Covid-19 forced most public and private gyms, yoga studios and other places people use to exercise to close. But don’ let this keep you from maintaining an exercise routine. If you didn’t already exercise regularly, it is more important than ever to start. The University of Michigan states “aerobic activity (exercise that significantly raises our heart rates) may be associated with greater reductions in depressive symptoms.”
There are many ways you can increase aerobic activity without leaving home. YouTube has thousands of free exercise videos (beginner, intermediate, and advanced) you can work out with. Don’t have access to YouTube? No problem. You can put on some music and dance, do jumping jacks, calisthenics, or any other activity that gets you heart rate up.

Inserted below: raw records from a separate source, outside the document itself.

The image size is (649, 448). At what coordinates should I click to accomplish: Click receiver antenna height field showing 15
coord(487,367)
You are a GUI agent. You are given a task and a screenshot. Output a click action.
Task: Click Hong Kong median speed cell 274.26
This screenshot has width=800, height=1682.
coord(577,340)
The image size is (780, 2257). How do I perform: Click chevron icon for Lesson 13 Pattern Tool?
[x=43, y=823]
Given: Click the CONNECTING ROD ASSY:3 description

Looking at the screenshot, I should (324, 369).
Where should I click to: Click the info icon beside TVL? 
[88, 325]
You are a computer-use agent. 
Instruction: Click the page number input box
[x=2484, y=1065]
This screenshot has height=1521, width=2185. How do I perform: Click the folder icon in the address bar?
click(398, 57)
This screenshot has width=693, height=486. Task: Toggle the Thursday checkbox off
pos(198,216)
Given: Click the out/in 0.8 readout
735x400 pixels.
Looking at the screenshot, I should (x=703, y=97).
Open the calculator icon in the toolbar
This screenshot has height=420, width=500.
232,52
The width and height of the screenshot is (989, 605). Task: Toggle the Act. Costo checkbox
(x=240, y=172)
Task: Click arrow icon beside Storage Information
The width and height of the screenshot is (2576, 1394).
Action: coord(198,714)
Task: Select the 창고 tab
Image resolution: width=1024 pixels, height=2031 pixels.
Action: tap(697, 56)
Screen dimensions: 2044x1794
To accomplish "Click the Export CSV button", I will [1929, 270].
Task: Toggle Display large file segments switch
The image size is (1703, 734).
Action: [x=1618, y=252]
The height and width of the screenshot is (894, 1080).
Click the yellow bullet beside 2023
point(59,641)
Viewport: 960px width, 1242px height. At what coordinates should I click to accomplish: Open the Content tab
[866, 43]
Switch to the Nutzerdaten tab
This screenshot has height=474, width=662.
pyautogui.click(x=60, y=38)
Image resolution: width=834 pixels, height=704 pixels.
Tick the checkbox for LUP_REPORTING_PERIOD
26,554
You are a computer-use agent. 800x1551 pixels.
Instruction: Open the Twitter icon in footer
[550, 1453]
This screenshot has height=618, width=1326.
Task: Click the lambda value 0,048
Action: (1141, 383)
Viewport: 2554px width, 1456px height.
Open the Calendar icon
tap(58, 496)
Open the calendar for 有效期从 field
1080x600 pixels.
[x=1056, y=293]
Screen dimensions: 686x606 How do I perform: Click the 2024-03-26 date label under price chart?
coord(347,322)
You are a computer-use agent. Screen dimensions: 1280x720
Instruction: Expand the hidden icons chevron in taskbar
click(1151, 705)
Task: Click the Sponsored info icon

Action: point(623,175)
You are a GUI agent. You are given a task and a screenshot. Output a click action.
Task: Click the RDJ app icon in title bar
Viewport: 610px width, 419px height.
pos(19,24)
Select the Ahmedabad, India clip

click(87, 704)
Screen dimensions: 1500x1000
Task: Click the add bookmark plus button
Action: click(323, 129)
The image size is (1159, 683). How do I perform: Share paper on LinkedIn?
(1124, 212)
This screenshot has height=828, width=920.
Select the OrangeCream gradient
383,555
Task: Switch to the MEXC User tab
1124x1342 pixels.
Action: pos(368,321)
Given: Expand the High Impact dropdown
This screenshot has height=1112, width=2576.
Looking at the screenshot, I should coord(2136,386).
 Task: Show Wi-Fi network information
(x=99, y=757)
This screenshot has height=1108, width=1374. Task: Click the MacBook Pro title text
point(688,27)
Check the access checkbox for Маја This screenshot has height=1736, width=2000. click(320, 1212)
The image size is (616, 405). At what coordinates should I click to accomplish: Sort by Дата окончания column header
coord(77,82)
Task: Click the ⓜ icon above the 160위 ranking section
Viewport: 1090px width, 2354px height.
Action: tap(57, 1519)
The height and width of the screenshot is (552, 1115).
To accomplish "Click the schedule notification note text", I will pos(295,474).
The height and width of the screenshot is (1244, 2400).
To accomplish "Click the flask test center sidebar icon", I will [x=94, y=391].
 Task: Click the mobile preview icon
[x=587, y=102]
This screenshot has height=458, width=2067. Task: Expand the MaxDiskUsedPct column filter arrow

With everyone social distancing, it can be easy to let those small interactions you would normally have while on break or on a lunch run during your workday fade away. However, certain studies have suggested that those regular interaction are an important part of our mental and physical health.
You can combat this by reaching out to people you know on social media, scheduling regular phone chats with friends and relatives, or even joining online groups with similar interests where you can develop new relationships.
Stay Informed, Not Engrossed
It can be very tempting when working from home to turn on the news each time you take lunch or a break. While it is important to stay informed of the ever-changing information on the Covid-19 pandemic, it is equally important that you avoid it becoming a constant source of stress in your daily life.
The Anxiety and Depression Association of America (ADAA) suggests limiting the number of times you check for news updates to once a day.